■ What you need to do: Translate this sentence from the generator repair post into Spanish: "Obviously someone had toyed with it."

I picked up an old Honda EB 2200 X Generator with a lot of items i purchased.It runs but was leaking gas from the carb and auto throttle solonoid was not connected and was sitting at the side.Obviously someone had toyed with it.They attached a long spring to governor.When it did run for a few secs it was generating power as it ran my electric drill.I got to check it out today,cleaned carb which was totally plugged.I tested the solonoid with a power source and it is working.Problem is i have no idea how or where it connects to.It bolts on after the carb from what i can see but not sure of where the wire that points down goes to or if there is something missing.I have looked all over for a diagram but cannot find one anywhere,It doesn't even shown on parts places incuding Honda site.It's a GX 140 engine on it


----------



## waybel (Nov 18, 2017)

bump


----------



## tabora (Sep 6, 2018)

■ Source excerpt:
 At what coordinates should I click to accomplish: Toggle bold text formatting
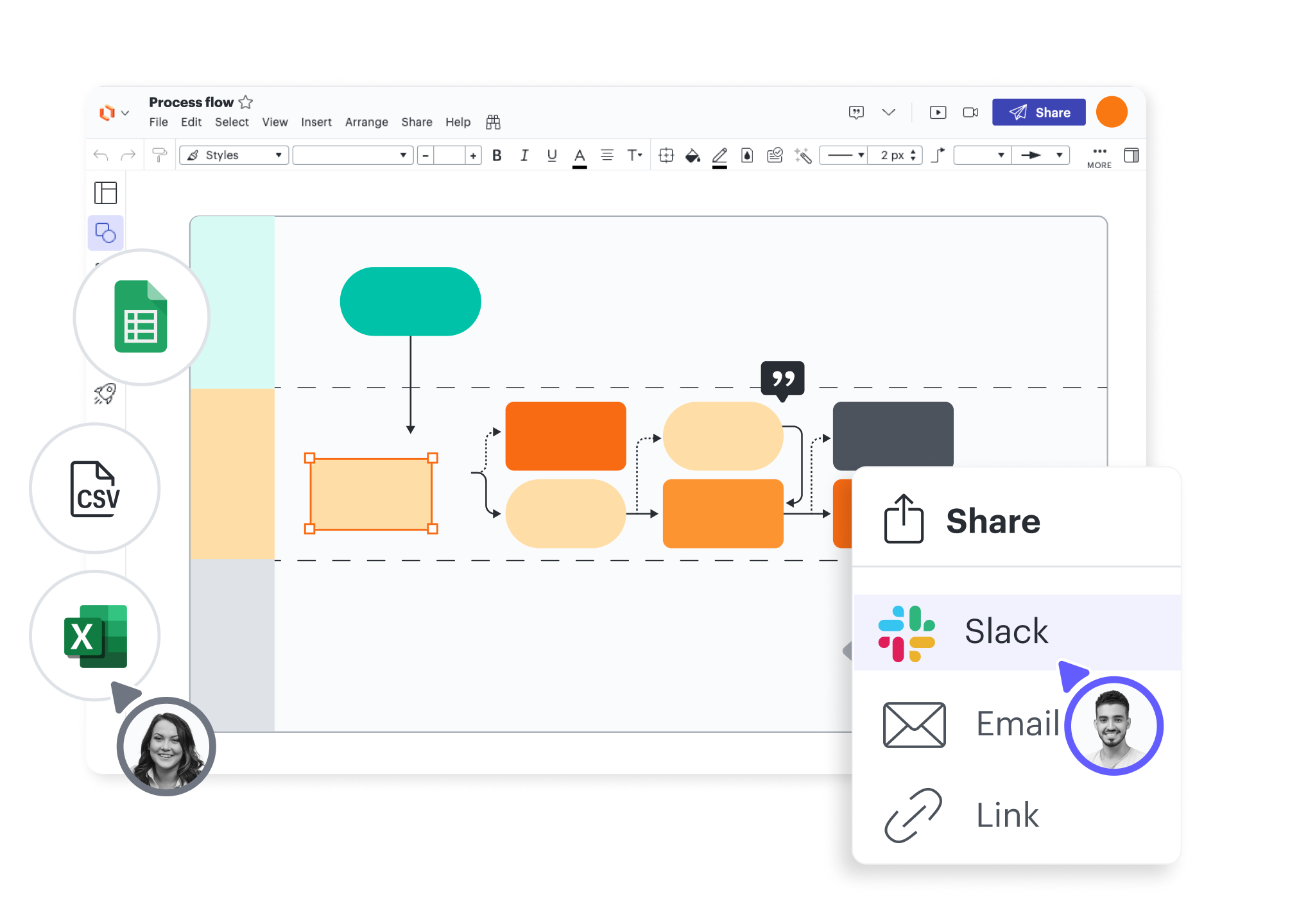pos(497,155)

■ Exercise answer: Obviamente, alguien lo había manipulado.